[Dataset entries]

· · · · · · ·

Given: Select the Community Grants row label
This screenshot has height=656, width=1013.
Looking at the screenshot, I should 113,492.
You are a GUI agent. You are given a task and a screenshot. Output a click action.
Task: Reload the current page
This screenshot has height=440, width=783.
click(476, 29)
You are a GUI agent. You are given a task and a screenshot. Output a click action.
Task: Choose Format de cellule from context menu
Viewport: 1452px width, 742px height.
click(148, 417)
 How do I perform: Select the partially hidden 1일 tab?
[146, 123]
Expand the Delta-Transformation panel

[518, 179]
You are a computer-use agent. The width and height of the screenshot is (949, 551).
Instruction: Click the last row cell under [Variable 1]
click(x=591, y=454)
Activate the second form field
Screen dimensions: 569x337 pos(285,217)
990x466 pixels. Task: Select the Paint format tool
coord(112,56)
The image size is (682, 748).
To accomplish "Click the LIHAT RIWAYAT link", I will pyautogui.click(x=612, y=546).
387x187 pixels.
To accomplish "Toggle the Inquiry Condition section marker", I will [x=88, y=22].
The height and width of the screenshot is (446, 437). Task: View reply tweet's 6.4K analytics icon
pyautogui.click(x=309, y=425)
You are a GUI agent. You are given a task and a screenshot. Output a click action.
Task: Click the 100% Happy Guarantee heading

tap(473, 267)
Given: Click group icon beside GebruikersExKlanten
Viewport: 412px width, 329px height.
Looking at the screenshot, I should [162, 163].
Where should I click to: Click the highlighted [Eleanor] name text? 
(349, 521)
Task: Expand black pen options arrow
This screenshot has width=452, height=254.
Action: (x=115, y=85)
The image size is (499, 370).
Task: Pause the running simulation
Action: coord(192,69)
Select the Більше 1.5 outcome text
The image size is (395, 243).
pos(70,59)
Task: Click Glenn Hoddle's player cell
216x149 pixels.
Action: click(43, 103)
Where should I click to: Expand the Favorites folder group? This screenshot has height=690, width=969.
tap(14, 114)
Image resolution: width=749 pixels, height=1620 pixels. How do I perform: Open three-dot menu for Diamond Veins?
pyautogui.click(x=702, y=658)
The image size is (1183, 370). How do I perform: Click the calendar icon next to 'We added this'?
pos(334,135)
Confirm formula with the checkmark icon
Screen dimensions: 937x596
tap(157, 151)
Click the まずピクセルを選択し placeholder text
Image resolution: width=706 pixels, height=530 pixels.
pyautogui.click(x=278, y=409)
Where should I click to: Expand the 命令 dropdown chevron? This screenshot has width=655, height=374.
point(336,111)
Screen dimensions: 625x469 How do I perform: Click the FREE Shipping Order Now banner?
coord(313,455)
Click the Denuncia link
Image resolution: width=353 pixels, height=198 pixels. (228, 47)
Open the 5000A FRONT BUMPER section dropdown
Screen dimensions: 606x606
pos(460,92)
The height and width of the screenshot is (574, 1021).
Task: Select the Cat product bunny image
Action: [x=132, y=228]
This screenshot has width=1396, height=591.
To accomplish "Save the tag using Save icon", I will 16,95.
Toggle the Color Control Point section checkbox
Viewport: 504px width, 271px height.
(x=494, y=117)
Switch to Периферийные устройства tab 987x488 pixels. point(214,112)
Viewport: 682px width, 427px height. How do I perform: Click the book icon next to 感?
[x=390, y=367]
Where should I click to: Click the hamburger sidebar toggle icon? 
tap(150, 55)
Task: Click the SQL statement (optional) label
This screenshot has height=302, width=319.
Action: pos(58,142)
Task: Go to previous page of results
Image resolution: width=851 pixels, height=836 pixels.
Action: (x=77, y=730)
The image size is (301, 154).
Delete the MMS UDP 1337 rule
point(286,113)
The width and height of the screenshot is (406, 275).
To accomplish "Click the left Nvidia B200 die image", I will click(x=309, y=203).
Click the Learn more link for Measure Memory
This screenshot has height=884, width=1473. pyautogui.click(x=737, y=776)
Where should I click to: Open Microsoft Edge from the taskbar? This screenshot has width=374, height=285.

· · · · · · ·

Problem requirements:
The lines to write out run from the one with "Task: Click the SQL" through the end of the records. Give them exactly, and only them.

Result below:
Task: Click the SQL statement (optional) label
This screenshot has height=302, width=319.
Action: pos(58,142)
Task: Go to previous page of results
Image resolution: width=851 pixels, height=836 pixels.
Action: (x=77, y=730)
The image size is (301, 154).
Delete the MMS UDP 1337 rule
point(286,113)
The width and height of the screenshot is (406, 275).
To accomplish "Click the left Nvidia B200 die image", I will click(x=309, y=203).
Click the Learn more link for Measure Memory
This screenshot has height=884, width=1473. pyautogui.click(x=737, y=776)
Where should I click to: Open Microsoft Edge from the taskbar? This screenshot has width=374, height=285.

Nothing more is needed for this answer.